Dataset entries:
⁂

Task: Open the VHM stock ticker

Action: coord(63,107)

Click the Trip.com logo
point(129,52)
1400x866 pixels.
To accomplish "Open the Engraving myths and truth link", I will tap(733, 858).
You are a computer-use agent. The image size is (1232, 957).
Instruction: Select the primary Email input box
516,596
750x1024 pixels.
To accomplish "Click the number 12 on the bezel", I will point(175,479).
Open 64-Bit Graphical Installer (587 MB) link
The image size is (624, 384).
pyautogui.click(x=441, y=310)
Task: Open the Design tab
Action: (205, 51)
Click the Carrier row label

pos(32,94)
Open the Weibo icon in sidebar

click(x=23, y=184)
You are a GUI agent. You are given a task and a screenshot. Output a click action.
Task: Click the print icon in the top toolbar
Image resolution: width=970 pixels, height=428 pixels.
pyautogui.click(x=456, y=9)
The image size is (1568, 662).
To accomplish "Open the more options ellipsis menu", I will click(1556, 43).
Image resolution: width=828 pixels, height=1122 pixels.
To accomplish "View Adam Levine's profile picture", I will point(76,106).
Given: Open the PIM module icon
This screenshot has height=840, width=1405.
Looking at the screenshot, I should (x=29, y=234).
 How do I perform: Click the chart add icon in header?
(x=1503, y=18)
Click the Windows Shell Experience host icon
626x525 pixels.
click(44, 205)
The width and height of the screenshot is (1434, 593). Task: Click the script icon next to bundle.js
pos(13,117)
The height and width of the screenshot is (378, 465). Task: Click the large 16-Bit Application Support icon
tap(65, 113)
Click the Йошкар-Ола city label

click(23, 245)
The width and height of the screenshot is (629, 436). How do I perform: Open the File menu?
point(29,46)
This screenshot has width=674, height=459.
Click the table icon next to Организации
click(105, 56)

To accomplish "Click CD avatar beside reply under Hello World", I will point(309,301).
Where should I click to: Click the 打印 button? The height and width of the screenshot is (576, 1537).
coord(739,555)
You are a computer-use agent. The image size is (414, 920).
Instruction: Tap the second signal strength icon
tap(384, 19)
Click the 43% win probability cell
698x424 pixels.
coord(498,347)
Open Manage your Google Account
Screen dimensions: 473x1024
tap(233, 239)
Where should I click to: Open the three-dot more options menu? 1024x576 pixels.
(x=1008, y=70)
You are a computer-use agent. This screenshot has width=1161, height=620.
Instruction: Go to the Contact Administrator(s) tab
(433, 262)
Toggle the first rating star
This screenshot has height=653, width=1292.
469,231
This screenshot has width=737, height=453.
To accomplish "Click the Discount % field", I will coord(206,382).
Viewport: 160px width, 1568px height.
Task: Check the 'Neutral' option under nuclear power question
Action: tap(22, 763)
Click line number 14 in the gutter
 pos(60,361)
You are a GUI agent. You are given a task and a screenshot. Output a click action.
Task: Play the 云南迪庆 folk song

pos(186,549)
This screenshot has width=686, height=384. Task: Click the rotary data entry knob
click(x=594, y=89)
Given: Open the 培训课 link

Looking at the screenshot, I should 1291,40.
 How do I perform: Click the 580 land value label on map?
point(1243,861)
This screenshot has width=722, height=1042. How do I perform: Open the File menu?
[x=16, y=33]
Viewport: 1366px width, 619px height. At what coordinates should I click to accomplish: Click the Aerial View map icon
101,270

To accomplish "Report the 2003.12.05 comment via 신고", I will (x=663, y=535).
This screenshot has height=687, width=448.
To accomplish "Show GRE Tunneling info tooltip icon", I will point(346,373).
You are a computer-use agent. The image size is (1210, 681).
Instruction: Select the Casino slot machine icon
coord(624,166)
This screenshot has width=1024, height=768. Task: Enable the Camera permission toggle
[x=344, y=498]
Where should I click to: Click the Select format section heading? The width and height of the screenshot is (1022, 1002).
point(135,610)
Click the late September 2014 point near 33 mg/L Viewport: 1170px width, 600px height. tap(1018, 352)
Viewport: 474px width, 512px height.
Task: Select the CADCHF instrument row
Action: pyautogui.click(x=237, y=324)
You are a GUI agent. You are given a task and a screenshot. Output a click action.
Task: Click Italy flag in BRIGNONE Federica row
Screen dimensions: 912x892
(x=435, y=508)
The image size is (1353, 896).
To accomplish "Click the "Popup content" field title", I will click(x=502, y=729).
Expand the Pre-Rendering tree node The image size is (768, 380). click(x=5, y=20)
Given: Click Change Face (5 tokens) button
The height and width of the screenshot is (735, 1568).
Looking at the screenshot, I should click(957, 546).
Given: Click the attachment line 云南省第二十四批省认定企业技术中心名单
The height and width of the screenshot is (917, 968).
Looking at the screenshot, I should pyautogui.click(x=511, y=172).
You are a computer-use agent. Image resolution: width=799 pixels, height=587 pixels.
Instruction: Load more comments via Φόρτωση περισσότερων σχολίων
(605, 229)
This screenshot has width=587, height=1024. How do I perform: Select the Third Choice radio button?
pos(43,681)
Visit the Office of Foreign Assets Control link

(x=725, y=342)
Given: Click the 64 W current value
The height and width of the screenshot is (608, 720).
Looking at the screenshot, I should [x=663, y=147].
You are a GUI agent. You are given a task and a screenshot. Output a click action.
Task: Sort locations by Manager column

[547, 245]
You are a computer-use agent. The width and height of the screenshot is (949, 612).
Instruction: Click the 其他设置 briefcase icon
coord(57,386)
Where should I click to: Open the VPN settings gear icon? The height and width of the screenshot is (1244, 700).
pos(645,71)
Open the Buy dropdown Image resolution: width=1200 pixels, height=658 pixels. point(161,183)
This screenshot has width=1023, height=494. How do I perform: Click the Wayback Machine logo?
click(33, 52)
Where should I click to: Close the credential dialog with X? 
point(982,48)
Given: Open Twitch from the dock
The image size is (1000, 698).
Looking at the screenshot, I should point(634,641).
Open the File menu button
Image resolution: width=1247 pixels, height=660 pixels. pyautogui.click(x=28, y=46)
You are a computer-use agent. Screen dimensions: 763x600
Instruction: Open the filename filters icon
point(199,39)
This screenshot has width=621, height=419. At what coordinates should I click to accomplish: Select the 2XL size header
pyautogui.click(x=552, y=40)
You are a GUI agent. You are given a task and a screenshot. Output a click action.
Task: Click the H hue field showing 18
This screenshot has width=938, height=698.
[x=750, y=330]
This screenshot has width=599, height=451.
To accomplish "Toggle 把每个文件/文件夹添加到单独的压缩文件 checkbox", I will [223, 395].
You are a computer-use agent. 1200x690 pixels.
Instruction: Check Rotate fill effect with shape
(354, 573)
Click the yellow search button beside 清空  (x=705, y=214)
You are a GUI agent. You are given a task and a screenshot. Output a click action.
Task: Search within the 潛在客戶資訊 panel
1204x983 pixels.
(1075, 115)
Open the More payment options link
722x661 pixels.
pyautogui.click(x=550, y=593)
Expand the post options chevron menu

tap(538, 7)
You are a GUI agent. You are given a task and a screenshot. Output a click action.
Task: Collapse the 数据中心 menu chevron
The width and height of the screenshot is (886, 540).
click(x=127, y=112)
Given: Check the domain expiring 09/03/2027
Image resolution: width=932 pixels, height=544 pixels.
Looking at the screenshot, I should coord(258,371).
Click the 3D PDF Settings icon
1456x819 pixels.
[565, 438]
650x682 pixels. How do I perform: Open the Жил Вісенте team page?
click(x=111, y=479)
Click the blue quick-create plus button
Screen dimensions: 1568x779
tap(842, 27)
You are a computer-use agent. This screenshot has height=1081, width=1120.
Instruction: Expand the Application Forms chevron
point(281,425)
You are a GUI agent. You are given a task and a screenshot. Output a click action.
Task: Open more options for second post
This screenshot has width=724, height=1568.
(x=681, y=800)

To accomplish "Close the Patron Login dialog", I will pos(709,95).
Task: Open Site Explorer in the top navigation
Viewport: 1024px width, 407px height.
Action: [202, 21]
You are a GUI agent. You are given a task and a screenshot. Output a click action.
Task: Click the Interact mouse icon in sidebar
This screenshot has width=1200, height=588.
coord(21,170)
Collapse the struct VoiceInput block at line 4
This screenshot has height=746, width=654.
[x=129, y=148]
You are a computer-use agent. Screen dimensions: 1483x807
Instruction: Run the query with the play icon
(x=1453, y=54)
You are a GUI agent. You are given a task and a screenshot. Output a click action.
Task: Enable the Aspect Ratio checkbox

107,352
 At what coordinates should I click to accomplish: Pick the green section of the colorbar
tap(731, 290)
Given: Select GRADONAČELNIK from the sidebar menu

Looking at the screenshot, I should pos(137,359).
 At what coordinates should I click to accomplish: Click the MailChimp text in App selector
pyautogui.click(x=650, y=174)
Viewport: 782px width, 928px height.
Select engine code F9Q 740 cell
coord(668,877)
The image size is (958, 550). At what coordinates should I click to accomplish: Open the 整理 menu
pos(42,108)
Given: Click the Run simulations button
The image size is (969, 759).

⁂

Aim of the exercise:
Start with the line above that contains "You are a computer-use agent. The image size is (1210, 681)." and end with the line that contains "Given: Click the attachment". Write out those lines exactly, and only those.

Output of the task:
You are a computer-use agent. The image size is (1210, 681).
Instruction: Select the Casino slot machine icon
coord(624,166)
This screenshot has width=1024, height=768. Task: Enable the Camera permission toggle
[x=344, y=498]
Where should I click to: Click the Select format section heading? The width and height of the screenshot is (1022, 1002).
point(135,610)
Click the late September 2014 point near 33 mg/L Viewport: 1170px width, 600px height. tap(1018, 352)
Viewport: 474px width, 512px height.
Task: Select the CADCHF instrument row
Action: pyautogui.click(x=237, y=324)
You are a GUI agent. You are given a task and a screenshot. Output a click action.
Task: Click Italy flag in BRIGNONE Federica row
Screen dimensions: 912x892
(x=435, y=508)
The image size is (1353, 896).
To accomplish "Click the "Popup content" field title", I will click(x=502, y=729).
Expand the Pre-Rendering tree node The image size is (768, 380). click(x=5, y=20)
Given: Click Change Face (5 tokens) button
The height and width of the screenshot is (735, 1568).
Looking at the screenshot, I should click(957, 546).
Given: Click the attachment line 云南省第二十四批省认定企业技术中心名单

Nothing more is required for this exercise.